A: The client demonstrates improvement in symptoms when compared to the last visit. He has been actively participating in the group psychotherapy sessions.

P:The patient continues to demonstrate improvement in symptoms. He also tolerates the prescribed medications. The client was initiated on Alcohol Anonymous group. He was also advised to continue with the current treatments. He was scheduled for a follow-up visit after four weeks.

 

 

Insomnia

Name: E.L

Age: 38 years

Diagnosis: Insomnia

S: E.L is a 38-year-old male that came to the clinic for the third visit after being diagnosed with insomnia. E.L has been on psychotherapy treatment. He recalled that he was diagnosed with insomnia after he presented to the unit with complaints of chronic lack of sleep. He noted that his quality and quantity of sleep started deteriorating six months prior to the visit to the hospital. He reported that he remained awake throughout most of the nights. He also experienced awakening in some days, which made it difficult for him to fall asleep thereafter. He had tried using sleep enhancing medications but they were not effective. The lack of sleep had affected his productivity in workplace since he often fell asleep during the afternoon hours. Because of the above problems, he came to the unit for assessment where he was diagnosed with insomnia and initiated on individual psychotherapy.

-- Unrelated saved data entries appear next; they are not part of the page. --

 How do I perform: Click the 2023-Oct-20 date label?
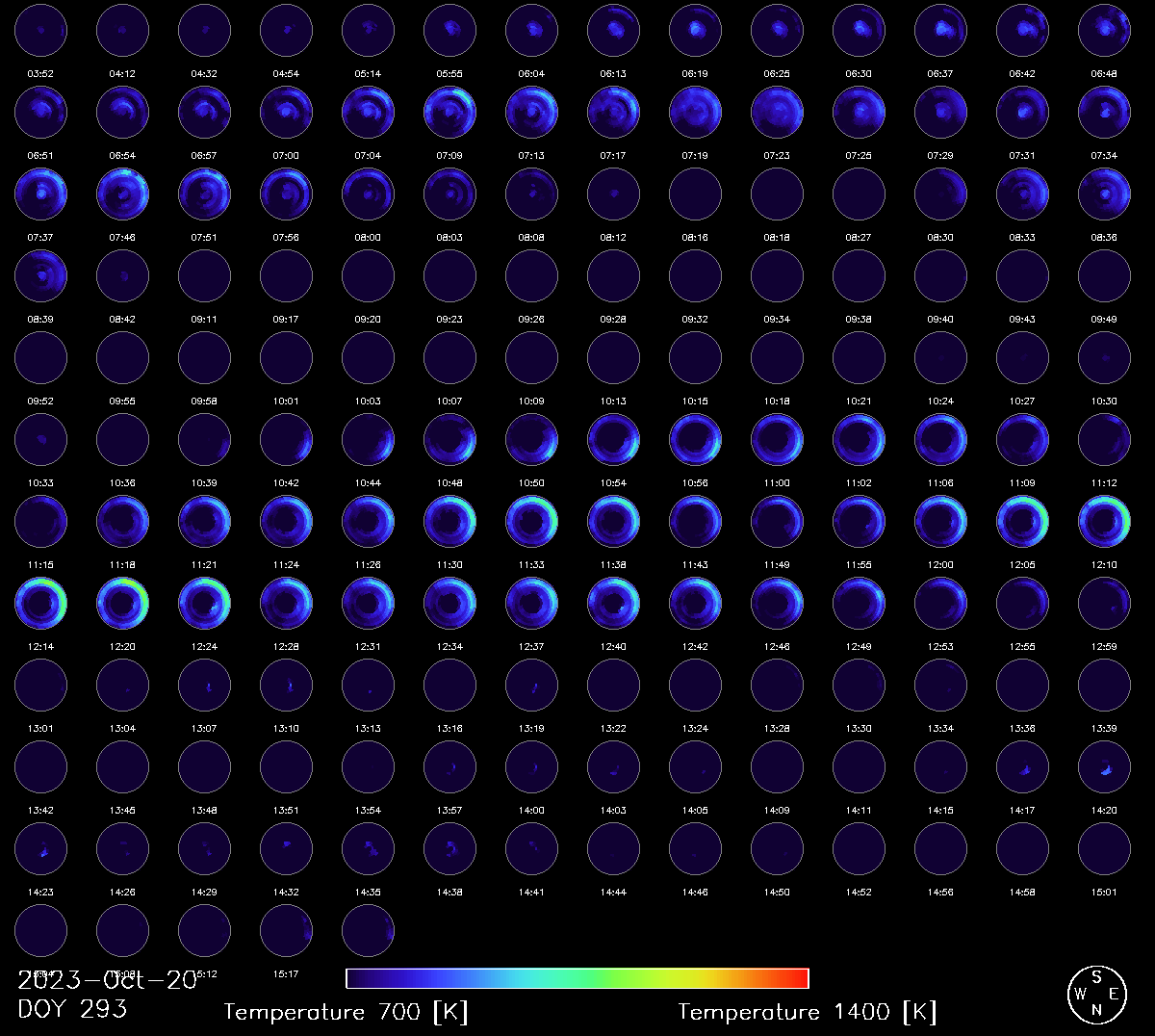107,980
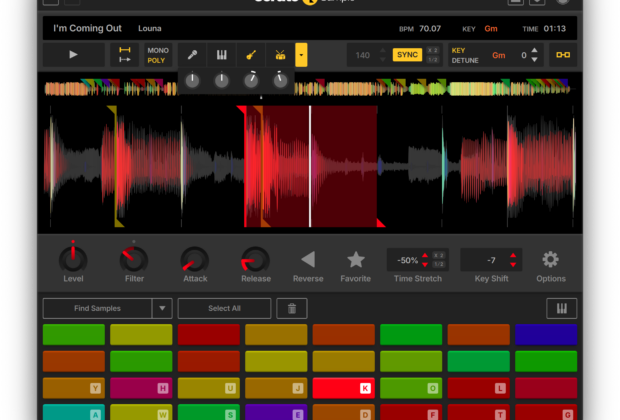Toggle keyboard mode piano icon near pads
The height and width of the screenshot is (420, 620).
click(561, 308)

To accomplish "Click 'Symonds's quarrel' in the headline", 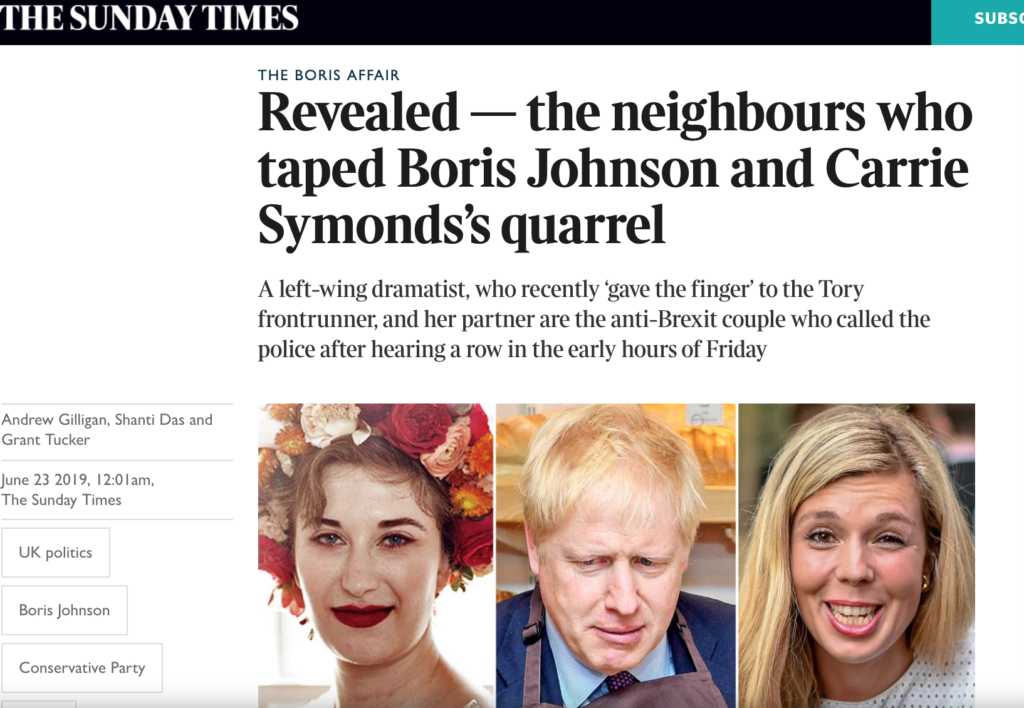I will coord(461,225).
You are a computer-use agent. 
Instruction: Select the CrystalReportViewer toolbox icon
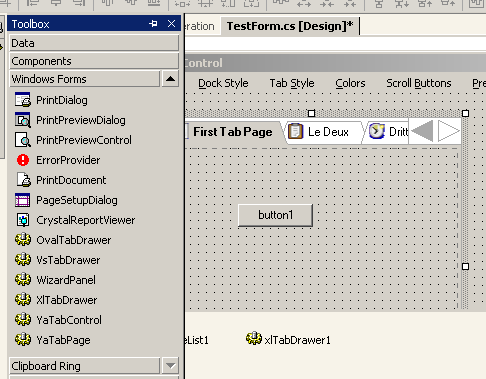23,220
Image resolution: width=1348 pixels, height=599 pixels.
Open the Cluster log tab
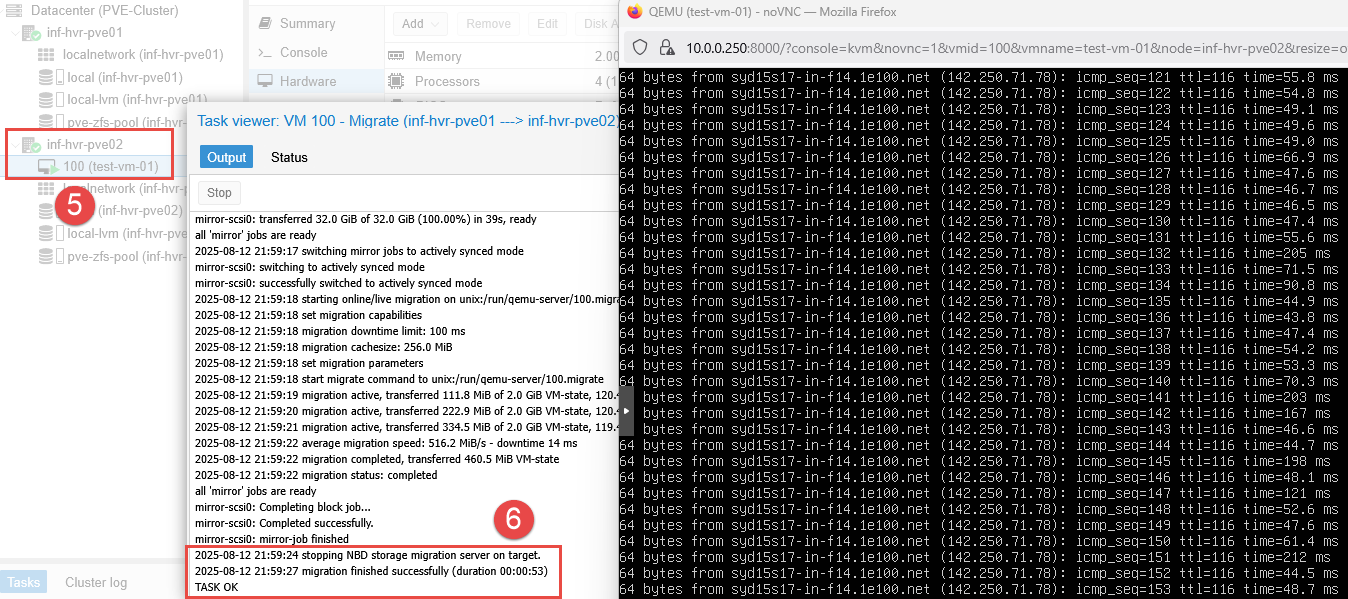click(x=96, y=582)
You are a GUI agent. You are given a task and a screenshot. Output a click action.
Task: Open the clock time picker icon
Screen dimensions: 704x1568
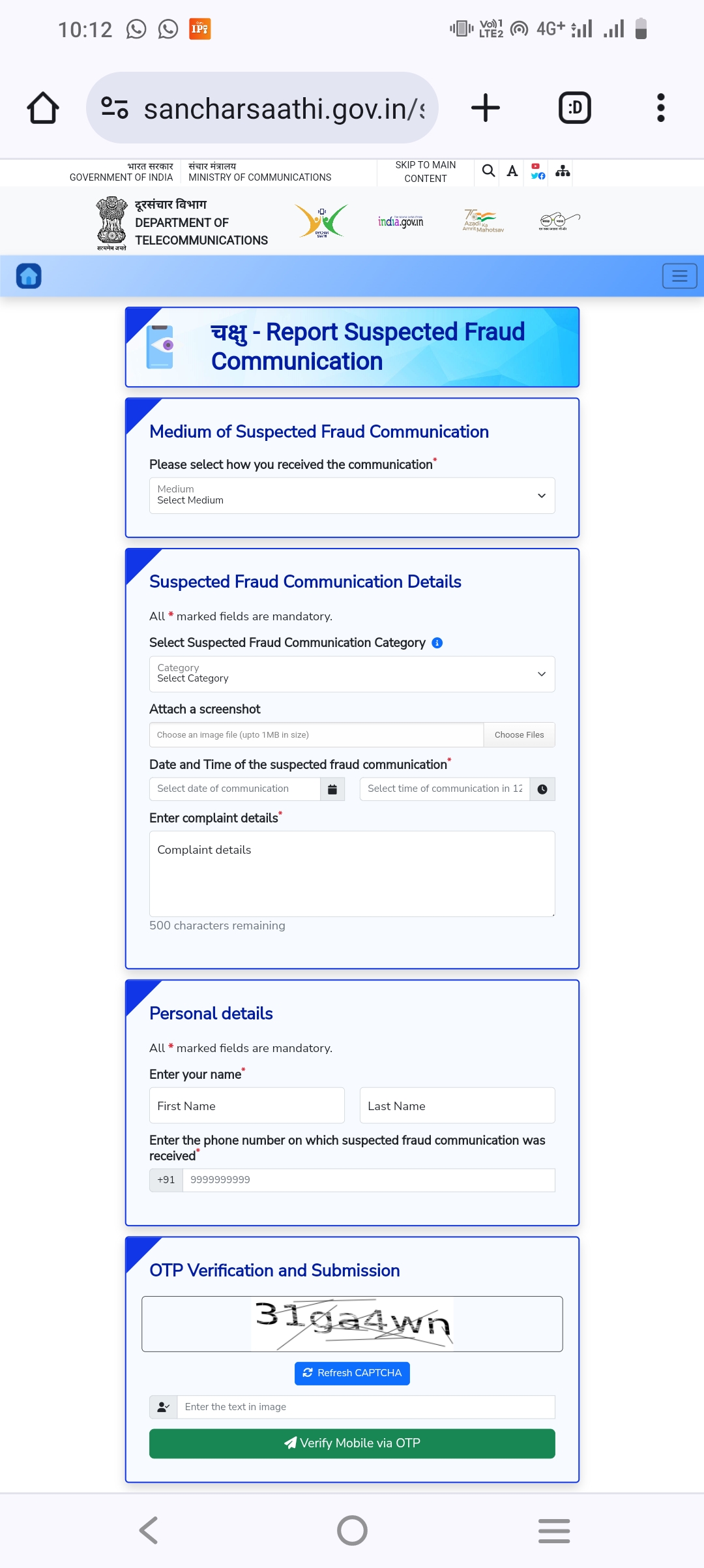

O: The patient appeared dressed appropriately for the occasion. He was oriented to self, others, time, and events. His thought content was intact. His speech was normal in terms of rate and volume. He denied illusions, delusions, and hallucinations. He also denied suicidal thoughts, plans, and attempts. He did not demonstrate any abnormal behaviors such as poor eye contact, yawning, and tremors during the assessment.

A: The psychotherapy treatment appears to be effective. The patient reports a significant improvement in his quality of sleep. He also reports enhanced engagement in occupational activities unlike in the past.

P: The client was advised to continue with the psychotherapy treatment, as it was effective. He was scheduled for a follow-up visit after four weeks.